Hello everyone I am suppose to show the following:
Let F be the antiderivative of f, show that $$ F(b)-F(a) \le \sup\{f(x):x \in [a,b]\} $$
I figured I could use the Mean-Value-Theorem since $F'(x)=f(x)$ so $\frac{F(b)-F(a)}{b-a}=f(x)$ for some $x \in [a,b]$ but then the $(b-a)$ part gets in the way. Maybe some trick with the more general form $\frac{F(b)-F(a)}{g(b)-g(a)}=\frac{f(x)}{g'(x)}$?
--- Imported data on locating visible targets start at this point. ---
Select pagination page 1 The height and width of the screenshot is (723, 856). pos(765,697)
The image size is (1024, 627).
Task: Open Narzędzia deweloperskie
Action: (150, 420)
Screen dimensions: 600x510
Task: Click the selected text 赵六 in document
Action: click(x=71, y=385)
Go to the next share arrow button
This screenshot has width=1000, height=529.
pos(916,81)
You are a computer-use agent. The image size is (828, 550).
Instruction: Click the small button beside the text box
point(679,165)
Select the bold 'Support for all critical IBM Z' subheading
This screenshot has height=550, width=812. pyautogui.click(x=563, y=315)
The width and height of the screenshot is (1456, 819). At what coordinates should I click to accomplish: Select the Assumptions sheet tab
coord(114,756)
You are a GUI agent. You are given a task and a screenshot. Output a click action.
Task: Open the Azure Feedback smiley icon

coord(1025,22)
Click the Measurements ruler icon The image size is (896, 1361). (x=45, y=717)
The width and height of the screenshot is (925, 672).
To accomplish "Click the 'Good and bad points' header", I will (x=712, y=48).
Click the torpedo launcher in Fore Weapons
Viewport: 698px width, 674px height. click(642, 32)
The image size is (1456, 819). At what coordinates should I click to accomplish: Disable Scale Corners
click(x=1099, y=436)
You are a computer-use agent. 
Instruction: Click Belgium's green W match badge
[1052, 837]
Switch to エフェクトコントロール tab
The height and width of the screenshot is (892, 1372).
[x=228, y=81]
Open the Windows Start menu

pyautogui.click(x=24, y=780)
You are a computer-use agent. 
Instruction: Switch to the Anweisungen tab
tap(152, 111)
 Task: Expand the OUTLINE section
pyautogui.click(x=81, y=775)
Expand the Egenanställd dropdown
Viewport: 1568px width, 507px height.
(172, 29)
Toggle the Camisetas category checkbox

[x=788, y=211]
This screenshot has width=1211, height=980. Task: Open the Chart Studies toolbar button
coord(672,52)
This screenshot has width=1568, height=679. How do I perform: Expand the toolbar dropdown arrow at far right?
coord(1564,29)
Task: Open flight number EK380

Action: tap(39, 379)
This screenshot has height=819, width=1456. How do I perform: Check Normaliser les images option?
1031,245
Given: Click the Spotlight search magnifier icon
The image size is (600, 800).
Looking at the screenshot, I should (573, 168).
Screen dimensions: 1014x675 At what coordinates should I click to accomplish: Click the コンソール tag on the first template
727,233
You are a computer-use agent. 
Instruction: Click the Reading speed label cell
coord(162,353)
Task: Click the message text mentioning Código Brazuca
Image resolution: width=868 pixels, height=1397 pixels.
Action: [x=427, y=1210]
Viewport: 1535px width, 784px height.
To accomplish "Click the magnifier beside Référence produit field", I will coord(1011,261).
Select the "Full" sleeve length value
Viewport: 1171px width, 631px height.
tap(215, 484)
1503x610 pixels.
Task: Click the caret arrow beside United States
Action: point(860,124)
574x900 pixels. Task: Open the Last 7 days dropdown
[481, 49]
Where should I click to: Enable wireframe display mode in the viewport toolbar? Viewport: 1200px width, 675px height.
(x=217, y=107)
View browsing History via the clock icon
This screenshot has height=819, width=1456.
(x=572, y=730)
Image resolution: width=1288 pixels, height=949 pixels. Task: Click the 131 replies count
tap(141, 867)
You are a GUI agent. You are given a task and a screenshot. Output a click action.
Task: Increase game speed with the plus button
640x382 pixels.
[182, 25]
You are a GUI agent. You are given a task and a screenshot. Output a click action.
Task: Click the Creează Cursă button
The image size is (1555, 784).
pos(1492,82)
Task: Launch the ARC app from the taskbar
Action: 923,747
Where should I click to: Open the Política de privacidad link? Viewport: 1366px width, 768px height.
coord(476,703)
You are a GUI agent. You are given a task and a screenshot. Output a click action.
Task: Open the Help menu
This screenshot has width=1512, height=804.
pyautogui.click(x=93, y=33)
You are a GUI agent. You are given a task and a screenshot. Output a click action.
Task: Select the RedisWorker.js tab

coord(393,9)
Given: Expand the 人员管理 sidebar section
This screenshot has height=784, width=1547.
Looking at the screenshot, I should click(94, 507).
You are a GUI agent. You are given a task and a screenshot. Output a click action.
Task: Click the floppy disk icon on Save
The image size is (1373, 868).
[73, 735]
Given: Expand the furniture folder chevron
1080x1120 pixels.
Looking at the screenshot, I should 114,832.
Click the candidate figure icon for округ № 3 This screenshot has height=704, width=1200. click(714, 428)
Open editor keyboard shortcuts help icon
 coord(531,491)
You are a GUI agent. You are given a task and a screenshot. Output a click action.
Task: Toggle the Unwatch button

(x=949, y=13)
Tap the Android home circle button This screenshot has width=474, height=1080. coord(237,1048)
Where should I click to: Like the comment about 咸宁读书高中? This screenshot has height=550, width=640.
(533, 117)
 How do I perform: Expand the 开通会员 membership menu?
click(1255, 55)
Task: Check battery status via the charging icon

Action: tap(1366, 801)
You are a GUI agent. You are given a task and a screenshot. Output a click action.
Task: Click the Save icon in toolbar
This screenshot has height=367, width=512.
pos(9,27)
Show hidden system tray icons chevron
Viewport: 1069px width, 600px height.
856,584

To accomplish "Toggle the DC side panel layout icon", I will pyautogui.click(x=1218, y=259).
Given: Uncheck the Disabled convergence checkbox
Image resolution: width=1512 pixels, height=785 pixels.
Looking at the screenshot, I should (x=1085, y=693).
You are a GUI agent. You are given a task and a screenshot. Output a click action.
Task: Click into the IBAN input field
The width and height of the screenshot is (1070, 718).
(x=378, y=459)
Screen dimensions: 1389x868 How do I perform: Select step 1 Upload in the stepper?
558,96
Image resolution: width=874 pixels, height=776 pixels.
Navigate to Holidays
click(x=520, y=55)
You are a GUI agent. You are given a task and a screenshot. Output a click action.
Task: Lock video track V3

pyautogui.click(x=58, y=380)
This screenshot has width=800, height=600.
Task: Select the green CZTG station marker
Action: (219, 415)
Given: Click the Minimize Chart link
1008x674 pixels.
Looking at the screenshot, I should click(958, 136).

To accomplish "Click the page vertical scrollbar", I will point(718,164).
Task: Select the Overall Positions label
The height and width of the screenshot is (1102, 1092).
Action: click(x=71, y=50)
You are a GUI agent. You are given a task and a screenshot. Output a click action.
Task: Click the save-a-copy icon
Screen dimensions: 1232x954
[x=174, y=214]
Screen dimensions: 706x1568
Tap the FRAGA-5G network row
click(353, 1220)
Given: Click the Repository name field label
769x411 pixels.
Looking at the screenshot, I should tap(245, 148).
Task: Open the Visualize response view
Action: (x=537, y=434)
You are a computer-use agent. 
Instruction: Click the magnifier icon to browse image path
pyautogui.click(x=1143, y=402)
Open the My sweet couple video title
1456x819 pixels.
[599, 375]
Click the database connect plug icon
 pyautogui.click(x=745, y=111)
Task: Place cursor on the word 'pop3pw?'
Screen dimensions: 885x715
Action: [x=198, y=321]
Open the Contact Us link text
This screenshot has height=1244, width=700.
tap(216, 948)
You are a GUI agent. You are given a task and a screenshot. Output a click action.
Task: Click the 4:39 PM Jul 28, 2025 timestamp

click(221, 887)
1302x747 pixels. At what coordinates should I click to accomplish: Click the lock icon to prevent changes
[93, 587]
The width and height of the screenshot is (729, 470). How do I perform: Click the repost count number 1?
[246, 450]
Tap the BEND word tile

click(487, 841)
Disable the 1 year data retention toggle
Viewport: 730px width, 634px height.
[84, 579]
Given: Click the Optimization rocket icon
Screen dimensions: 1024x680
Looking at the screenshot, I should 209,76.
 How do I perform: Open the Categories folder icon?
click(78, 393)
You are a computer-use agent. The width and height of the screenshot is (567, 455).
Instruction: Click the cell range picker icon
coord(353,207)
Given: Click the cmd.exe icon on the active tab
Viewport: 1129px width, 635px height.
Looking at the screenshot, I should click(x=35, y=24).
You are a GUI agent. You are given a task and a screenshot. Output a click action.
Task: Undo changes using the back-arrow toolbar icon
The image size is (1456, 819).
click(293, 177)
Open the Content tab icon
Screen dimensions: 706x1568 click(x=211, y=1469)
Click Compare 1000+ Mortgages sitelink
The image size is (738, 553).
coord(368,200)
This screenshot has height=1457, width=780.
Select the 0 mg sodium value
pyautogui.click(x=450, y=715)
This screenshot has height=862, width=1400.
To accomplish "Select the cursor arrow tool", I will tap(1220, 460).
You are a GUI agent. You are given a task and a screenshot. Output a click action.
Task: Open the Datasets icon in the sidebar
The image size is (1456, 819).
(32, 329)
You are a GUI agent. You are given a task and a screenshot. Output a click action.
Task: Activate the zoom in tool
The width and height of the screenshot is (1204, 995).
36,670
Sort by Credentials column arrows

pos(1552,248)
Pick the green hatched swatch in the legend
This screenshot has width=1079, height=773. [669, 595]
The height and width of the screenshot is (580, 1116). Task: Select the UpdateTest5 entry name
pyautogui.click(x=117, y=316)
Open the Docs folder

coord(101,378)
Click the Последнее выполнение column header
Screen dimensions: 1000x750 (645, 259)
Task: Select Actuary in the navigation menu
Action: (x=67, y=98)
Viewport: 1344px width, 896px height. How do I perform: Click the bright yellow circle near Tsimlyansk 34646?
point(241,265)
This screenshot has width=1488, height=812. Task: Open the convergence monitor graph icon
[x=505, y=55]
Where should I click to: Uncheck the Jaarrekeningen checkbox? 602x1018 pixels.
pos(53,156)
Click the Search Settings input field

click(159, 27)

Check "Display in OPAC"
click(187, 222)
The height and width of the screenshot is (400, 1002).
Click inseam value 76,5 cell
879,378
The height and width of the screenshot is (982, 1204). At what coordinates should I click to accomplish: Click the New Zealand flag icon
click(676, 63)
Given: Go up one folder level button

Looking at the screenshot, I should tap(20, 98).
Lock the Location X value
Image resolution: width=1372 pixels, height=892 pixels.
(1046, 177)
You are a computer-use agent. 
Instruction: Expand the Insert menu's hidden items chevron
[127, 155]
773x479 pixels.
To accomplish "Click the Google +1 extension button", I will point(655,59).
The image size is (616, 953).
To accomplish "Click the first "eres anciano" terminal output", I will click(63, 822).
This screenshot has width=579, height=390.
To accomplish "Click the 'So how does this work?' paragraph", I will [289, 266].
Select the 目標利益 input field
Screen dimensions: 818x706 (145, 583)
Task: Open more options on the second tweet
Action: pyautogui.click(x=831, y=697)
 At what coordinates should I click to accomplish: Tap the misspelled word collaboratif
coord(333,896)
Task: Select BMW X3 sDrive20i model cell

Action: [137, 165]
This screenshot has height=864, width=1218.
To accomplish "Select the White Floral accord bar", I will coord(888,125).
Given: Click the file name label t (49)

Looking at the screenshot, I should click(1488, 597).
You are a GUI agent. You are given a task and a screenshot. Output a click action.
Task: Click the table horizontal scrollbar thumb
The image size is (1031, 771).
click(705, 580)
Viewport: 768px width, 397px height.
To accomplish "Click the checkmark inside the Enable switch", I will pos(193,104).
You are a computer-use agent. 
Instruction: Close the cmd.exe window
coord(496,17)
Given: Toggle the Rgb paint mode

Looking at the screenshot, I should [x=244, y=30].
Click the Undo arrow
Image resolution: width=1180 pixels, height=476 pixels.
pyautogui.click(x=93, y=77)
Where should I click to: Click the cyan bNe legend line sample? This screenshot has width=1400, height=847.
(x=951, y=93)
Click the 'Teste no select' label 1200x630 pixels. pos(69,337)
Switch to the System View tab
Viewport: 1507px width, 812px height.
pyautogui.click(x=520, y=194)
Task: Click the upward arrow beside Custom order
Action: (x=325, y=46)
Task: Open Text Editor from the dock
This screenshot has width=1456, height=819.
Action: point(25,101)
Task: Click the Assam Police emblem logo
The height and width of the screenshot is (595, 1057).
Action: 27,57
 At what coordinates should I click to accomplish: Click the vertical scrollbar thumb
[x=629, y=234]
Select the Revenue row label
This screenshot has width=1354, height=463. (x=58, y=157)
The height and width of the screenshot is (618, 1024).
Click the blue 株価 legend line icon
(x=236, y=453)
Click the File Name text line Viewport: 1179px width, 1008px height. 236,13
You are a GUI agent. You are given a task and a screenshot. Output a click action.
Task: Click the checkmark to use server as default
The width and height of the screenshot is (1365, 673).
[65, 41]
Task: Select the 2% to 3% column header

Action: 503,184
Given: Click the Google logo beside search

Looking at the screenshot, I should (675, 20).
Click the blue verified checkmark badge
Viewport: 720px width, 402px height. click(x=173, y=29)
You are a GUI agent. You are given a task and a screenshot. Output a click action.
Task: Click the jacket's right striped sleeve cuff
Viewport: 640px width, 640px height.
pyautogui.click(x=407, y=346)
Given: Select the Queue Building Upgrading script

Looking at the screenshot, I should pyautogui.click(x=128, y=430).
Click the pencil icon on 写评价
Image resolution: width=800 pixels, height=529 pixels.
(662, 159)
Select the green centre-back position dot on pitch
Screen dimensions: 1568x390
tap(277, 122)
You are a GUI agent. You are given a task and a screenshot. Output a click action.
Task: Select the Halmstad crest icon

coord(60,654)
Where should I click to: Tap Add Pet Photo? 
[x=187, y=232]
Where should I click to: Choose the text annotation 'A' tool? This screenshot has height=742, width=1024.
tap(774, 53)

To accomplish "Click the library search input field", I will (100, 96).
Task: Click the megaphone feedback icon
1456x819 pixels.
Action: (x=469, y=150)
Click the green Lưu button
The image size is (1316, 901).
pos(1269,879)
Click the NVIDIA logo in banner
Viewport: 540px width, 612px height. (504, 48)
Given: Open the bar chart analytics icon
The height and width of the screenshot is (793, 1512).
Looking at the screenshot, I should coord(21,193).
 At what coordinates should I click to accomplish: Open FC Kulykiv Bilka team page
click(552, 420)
I think one could solve it using some facts about the Riemann Integral and upper Darboux sums like:
$$F(b)-F(a) = \int_a^b f(x) dx \le \sum^{n-1}_{i=0} \sup_{t\in[x_i,x_{i+1}]}f(t)(x_{i+1}-x_i)$$
since it has all the parts but we are not allowed to use this yet.
Thank you in advance!
Edit
There was an error in the assignment. It was to show that:
$$ F(b)-F(a) \le (b-a)\sup\{f(x):x \in [a,b]\} $$
Which is just the Mean-Value-Theorem:
$$\frac{F(b)-F(a)}{b-a}=f(x)\le\sup\{f(x):x \in [a,b]\}$$
and done.
That's not true, a couterexample is $f(x)=1$. So that $F(x)=x+c$, then if $b>a+1$ $F(b)-F(a)=b-a>1=\sup_{[a,b]}f(x)$.